* What is expected
Starting from the line containing "editions (98, 781)", write out the rest of the entries exactly, through the final line, including nothing else.

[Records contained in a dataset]
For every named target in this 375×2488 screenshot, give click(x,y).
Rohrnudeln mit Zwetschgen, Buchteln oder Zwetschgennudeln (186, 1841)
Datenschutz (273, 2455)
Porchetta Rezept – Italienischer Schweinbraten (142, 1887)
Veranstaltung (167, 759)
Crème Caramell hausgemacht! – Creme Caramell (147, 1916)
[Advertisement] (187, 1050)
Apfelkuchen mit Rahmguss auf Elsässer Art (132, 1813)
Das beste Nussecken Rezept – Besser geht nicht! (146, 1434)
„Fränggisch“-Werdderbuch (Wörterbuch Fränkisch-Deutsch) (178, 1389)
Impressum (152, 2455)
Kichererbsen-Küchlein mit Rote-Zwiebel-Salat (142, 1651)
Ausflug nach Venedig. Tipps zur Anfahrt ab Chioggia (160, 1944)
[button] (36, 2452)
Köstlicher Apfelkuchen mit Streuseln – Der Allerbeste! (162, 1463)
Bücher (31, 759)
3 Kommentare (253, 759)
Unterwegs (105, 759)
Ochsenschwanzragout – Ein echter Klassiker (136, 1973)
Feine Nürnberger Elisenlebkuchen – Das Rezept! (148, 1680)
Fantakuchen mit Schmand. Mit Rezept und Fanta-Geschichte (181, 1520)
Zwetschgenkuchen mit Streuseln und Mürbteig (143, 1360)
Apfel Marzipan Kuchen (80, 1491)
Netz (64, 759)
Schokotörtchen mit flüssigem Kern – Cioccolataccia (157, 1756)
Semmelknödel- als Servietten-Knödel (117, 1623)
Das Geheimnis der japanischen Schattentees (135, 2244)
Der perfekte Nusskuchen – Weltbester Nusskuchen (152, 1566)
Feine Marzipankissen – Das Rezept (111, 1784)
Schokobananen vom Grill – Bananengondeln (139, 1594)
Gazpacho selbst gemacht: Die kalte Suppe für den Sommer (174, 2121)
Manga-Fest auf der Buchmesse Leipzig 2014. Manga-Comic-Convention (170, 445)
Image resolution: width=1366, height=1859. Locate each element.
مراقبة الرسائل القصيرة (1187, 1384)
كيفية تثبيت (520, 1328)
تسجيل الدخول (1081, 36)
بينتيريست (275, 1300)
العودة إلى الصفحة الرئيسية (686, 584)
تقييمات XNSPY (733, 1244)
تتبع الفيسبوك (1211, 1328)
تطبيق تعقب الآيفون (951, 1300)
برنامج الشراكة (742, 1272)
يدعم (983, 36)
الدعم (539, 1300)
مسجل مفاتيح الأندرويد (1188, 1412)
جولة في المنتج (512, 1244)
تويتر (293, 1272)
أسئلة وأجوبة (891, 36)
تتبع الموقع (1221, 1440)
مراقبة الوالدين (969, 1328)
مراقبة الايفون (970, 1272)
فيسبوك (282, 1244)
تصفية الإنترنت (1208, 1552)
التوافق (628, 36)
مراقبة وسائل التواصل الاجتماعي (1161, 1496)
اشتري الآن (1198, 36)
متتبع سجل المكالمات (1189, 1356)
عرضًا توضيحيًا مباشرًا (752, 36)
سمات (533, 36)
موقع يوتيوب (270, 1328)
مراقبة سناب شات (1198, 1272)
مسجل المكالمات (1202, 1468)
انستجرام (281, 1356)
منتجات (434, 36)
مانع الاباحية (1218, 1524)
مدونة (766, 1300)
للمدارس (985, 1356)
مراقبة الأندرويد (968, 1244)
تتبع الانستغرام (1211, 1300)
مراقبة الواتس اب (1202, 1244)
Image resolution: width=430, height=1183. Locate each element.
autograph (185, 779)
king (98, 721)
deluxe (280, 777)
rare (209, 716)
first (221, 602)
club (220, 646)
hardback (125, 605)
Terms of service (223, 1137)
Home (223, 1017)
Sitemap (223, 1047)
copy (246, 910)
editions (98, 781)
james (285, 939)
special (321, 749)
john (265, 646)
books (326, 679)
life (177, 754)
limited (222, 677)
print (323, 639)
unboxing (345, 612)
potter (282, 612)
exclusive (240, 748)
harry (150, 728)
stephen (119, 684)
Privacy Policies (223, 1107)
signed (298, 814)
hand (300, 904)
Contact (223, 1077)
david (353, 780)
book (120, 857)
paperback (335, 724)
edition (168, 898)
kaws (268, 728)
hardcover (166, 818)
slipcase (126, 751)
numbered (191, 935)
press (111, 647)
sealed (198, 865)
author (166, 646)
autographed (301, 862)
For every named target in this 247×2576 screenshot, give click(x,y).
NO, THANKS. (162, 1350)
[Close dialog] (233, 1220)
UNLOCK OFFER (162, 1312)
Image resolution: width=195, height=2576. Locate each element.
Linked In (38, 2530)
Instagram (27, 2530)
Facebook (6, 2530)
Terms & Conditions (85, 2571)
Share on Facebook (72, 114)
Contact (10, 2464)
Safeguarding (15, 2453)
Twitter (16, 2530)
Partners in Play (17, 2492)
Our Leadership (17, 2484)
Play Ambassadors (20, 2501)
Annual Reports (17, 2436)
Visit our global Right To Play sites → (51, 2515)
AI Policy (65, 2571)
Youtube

* Problem solution
editions (98, 781)
james (285, 939)
special (321, 749)
john (265, 646)
books (326, 679)
life (177, 754)
limited (222, 677)
print (323, 639)
unboxing (345, 612)
potter (282, 612)
exclusive (240, 748)
harry (150, 728)
stephen (119, 684)
Privacy Policies (223, 1107)
signed (298, 814)
hand (300, 904)
Contact (223, 1077)
david (353, 780)
book (120, 857)
paperback (335, 724)
edition (168, 898)
kaws (268, 728)
hardcover (166, 818)
slipcase (126, 751)
numbered (191, 935)
press (111, 647)
sealed (198, 865)
author (166, 646)
autographed (301, 862)
For every named target in this 247×2576 screenshot, give click(x,y).
NO, THANKS. (162, 1350)
[Close dialog] (233, 1220)
UNLOCK OFFER (162, 1312)
Image resolution: width=195, height=2576. Locate each element.
Linked In (38, 2530)
Instagram (27, 2530)
Facebook (6, 2530)
Terms & Conditions (85, 2571)
Share on Facebook (72, 114)
Contact (10, 2464)
Safeguarding (15, 2453)
Twitter (16, 2530)
Partners in Play (17, 2492)
Our Leadership (17, 2484)
Play Ambassadors (20, 2501)
Annual Reports (17, 2436)
Visit our global Right To Play sites → (51, 2515)
AI Policy (65, 2571)
Youtube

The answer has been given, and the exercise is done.